How (reuses the existing loop)

Routing only selects model / system_blocks / whether tools are sent — the same lever plan mode already pulls to drop tools. So billing, usage accounting, the done event, streaming, and the iteration cap are all unchanged. With no tools, the lightweight branch returns end_turn in one iteration and emits done normally. No parallel code path.

Safety properties

Fail-safe to compute: empty input, any router error, or an unrecognised reply routes to the full background. A wrong compute only wastes the background we'd have loaded anyway; a wrong lightweight risks answering without the data, so we bias hard against it.
No numbers from memory: the lean prompt forbids quoting figures/parameter values from memory, preserving the app's "every number comes from a computation" invariant.
Off by default: opt in via POLICYENGINE_CHAT_SCOPE_ROUTER_ENABLED=true (model via POLICYENGINE_CHAT_SCOPE_ROUTER_MODEL). Disabled, behaviour is byte-identical to current main.

Engine-derived scope descriptor (no drift)

The router reasons over a compact SCOPE_DESCRIPTOR (~a few hundred tokens) instead of the full reference doc. It is now generated from the engine at deploy time: scripts/build_reference.py also writes scope_descriptor.md, deriving the modelled half from the Parameters schema (the authoritative reform-key list) and capabilities() (datasets), combined with a curated not-modelled boundary. The route layer loads it alongside reference.md and falls back to DEFAULT_SCOPE_DESCRIPTOR when absent (local dev). prompts.py owns the instruction text + scope_router_system() / lightweight_system() builders; chatbot.py loads the descriptor and assembles. scope_descriptor.md is gitignored like reference.md.
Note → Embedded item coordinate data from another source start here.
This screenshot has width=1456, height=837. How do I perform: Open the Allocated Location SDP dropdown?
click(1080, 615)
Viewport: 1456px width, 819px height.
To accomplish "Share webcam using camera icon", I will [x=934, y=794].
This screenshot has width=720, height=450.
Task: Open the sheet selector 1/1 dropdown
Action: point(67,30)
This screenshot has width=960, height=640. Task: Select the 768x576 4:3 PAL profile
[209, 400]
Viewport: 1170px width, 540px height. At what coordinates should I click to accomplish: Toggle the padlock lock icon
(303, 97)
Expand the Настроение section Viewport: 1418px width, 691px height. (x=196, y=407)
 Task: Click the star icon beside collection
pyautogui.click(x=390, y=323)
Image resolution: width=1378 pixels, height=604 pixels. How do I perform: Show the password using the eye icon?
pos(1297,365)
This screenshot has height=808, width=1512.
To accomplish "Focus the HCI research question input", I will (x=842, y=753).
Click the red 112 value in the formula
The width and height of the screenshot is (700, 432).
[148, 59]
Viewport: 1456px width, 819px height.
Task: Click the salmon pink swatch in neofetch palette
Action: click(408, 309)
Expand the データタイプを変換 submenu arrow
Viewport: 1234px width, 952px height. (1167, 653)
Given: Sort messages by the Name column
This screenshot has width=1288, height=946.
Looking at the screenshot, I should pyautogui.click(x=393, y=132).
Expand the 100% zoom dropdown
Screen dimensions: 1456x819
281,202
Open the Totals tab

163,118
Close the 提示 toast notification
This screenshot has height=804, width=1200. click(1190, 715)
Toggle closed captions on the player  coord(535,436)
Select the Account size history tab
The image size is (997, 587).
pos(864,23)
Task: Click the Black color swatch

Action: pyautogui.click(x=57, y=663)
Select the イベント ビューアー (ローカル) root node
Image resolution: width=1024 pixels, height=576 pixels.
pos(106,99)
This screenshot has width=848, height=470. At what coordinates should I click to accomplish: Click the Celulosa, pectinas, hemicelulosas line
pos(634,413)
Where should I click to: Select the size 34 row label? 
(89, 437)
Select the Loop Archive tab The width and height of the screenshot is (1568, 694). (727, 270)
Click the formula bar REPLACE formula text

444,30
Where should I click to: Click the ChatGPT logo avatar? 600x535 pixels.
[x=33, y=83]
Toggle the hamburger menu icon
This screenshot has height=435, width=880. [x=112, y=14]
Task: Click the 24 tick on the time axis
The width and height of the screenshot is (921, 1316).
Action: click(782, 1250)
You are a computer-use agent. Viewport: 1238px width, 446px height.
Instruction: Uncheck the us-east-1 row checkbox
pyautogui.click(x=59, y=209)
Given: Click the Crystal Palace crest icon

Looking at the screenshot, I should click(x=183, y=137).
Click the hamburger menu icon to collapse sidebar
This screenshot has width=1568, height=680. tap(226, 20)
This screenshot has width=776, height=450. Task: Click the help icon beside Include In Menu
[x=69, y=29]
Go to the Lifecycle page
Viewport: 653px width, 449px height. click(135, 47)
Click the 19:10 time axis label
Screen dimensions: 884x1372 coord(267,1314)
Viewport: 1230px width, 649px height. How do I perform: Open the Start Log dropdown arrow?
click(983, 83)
Sample generated descriptor (against the installed engine): modelled reform keys income_tax, national_insurance, universal_credit, child_benefit, pension_credit, …; datasets frs, efrs, lcfs, spi, was.

Eval coverage

New routing suite in the AI eval harness pins the routing deterministically. A RoutingCase asserts a prompt routes to compute or lightweight via _route_scope. Cases are live-only (requirements: [live_model]) since the router makes a real fast-model call. The canonical case is personal-allowance → inflation (must route compute — the modelled part needs the engine; the macro caveat is the main loop's job), plus contrasting pure-macro / off-topic / capability (→ lightweight) and reform-cost / household-calc (→ compute) cases.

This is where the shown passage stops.